August 2024 — Imagine discovering a critical flaw in your safety system design before your plant goes operational. This scenario, while nerve-wracking, underscores the importance of early intervention in the design phase. When developing a Safety Instrumented System (SIS), it’s crucial to ensure that the hardware and software meet the practical needs identified from the initial hazard and risk assessment. That’s the purpose of a functional safety assessment (FSA).
FSAs, as defined by IEC 61511, provide a five-stage, evidence-based investigation to judge the functional safety achieved by one or more SIS and/or other protection layers.
Stages 1 through 3 of the FSA encompass the SIS from its original concept through design, construction, and commissioning. Stage 1 specifically takes place after the hazard and risk assessments have been completed and before detailed design work begins, which can help with the early identification of design flaws and safety issues.
Here’s what to expect in the Stage 1 FSA process, along with recommendations for a successful outcome.
What Are the Goals of a Stage 1 FSA?
A well-executed FSA reduces the likelihood of safety incidents. For FSA Stage 1, the primary goal is to verify that the safety requirements specification (SRS) accurately reflects the needs identified during the hazard and risk assessments. Does what’s on paper reflect the scenario in which the SIS must operate in the real world? Will the SIS actually mitigate the risks identified in the hazard and risk assessment?
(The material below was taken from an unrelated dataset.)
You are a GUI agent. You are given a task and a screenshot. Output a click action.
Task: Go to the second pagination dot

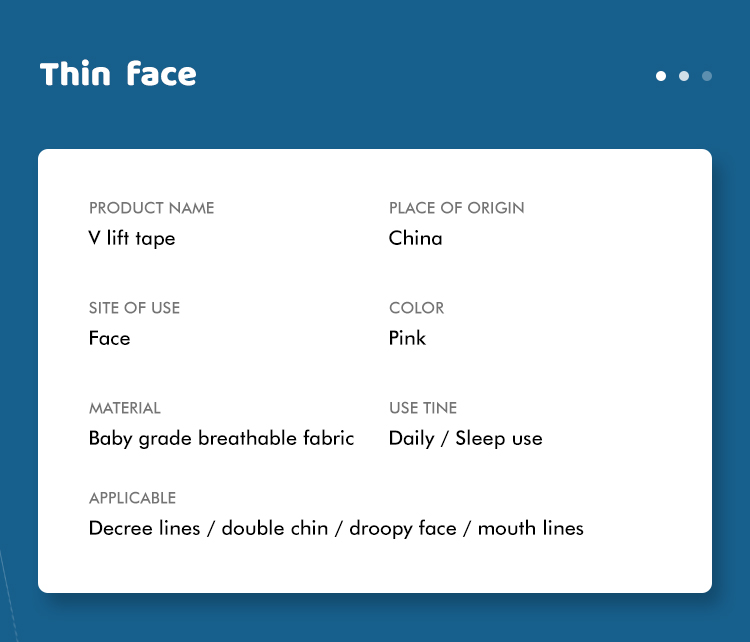point(684,76)

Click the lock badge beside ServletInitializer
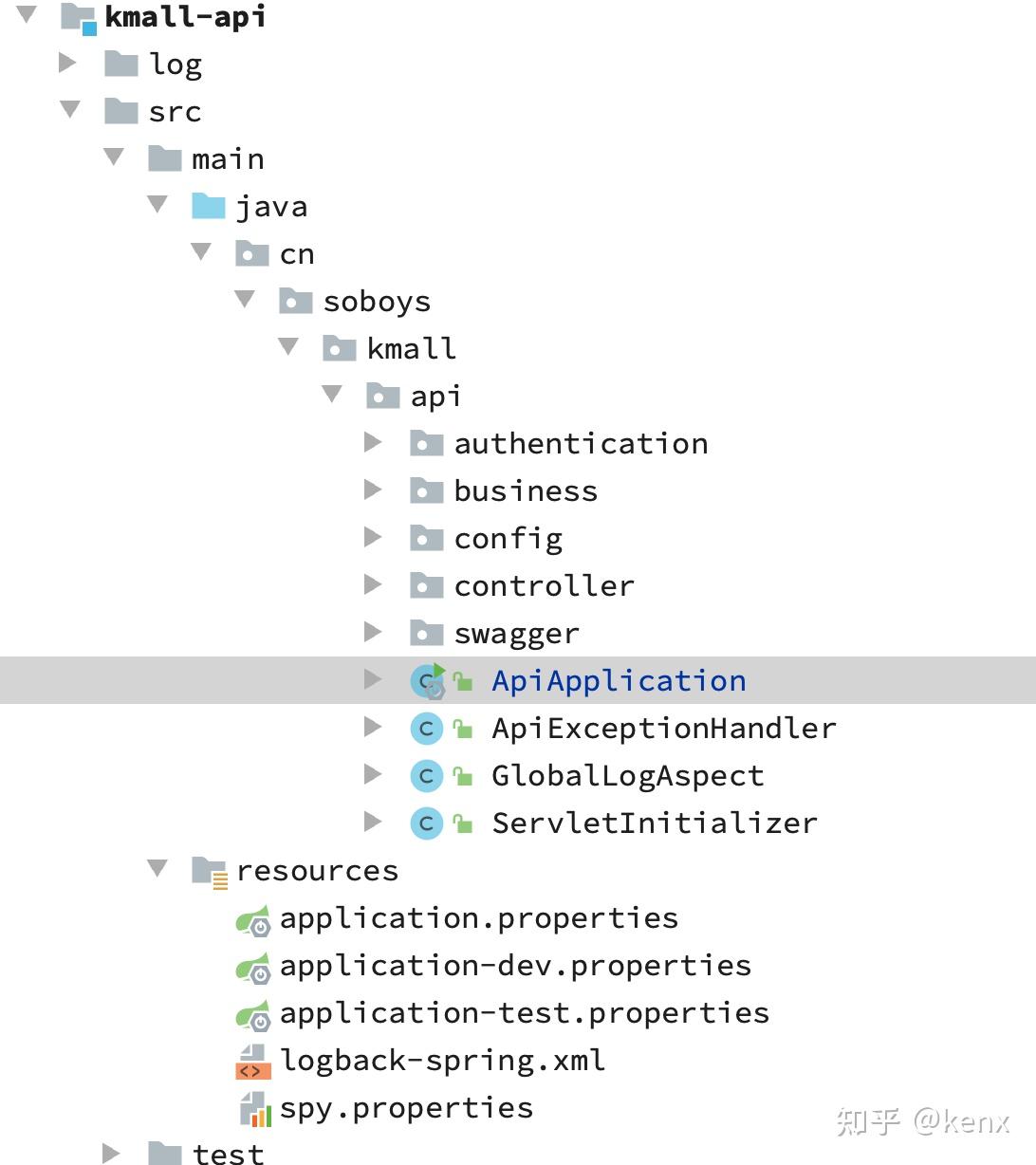coord(463,823)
By ensuring thorough verification of the SRS at this early stage, Stage 1 FSAs help prevent costly modifications and delays later in the project lifecycle. Proper planning leads to smoother project execution, reducing downtime, and increasing overall efficiency.
The deliverable for a Stage 1 FSA includes a comprehensive report that presents findings, recommendations, and general observations. It is a good idea to loop in stakeholders to review this deliverable together to align on opportunities to course-correct and next steps. Key personnel include process engineers, control engineers, operations supervisors, and site leadership.
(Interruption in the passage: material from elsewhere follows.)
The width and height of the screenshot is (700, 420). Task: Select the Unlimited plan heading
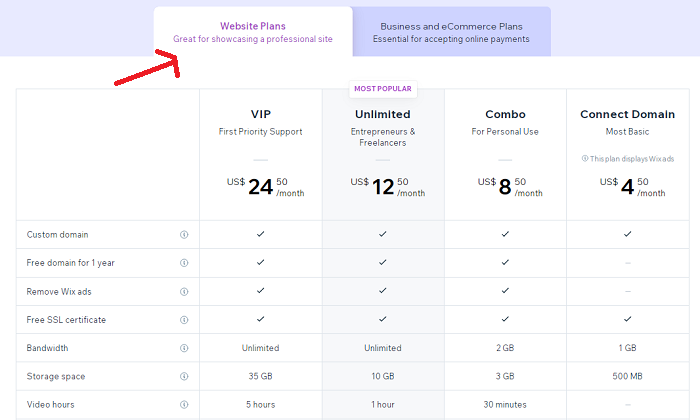click(383, 114)
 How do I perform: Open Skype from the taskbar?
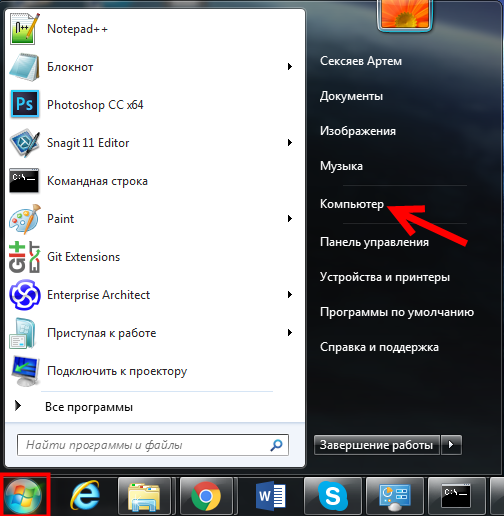coord(333,496)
What is the Anticipated Time, Cost, and ROI of a Stage 1 FSA?
The effort for executing an FSA is minimal relative to the overall project. The initial cost of performing a Stage 1 FSA includes expenses related to document reviews, stakeholder interviews, and detailed analyses. The expense is minimal compared to the total project cost. The duration of a Stage 1 FSA can vary based on the project's size and complexity, typically involving several days of document reviews and interviews with key personnel.
Failing to conduct a thorough Stage 1 FSA can lead to incomplete or incorrect safety requirements. This oversight can result in costly modifications, delays, and potentially catastrophic failures once the system is operational. These issues often incur far higher costs than the initial FSA investment. A Stage 1 FSA can help surface the following issues:
● Incomplete risk assessments
● Failure to capture safety requirements
● Insufficient detail in the preliminary assessments.
● Inadequate stakeholder engagement
Conducting a Stage 1 FSA allows for early identification of design flaws and safety issues, which are less expensive to address in the design phase than during or after construction.
What is The FSA Stage 1 Process?
The FSA Stage 1 process typically consists of the following steps:
● Hazard and risk assessment verification
● Verification of safety requirements specification
● Operational readiness
Table: Process Steps for FSA Stage 1
Process Step | Objectives |
Hazard and Risk Assessment V | ● Review of Hazard Analysis: Ensure that all potential hazards have been identified and assessed. ● Risk Assessment Validation: Confirm that the risk assessments accurately reflect the potential consequences and likelihood of identified hazards. |
Verification of Safety Requirements Specification | ● Document Review: Verify that the SRS accurately captures all safety requirements derived from the hazard and risk assessments. ● Design Verification: Ensure that the proposed SIS design addresses all identified safety requirements and mitigates the associated risks. ● Cross-Functional Collaboration: Engage with multiple stakeholders to verify the SRS and ensure it reflects the input and expertise of all relevant parties. |
Operational Readiness
| ● Stakeholder Engagement: Confirm that all relevant stakeholders, including process engineers, control engineers, and operations personnel, are involved in the development and review of the SRS. |
What Are the Renewable Energy Implications
As renewable energy sources reach maturity in the market, the nature of hazards and associated risks change with new unknowns and limited data.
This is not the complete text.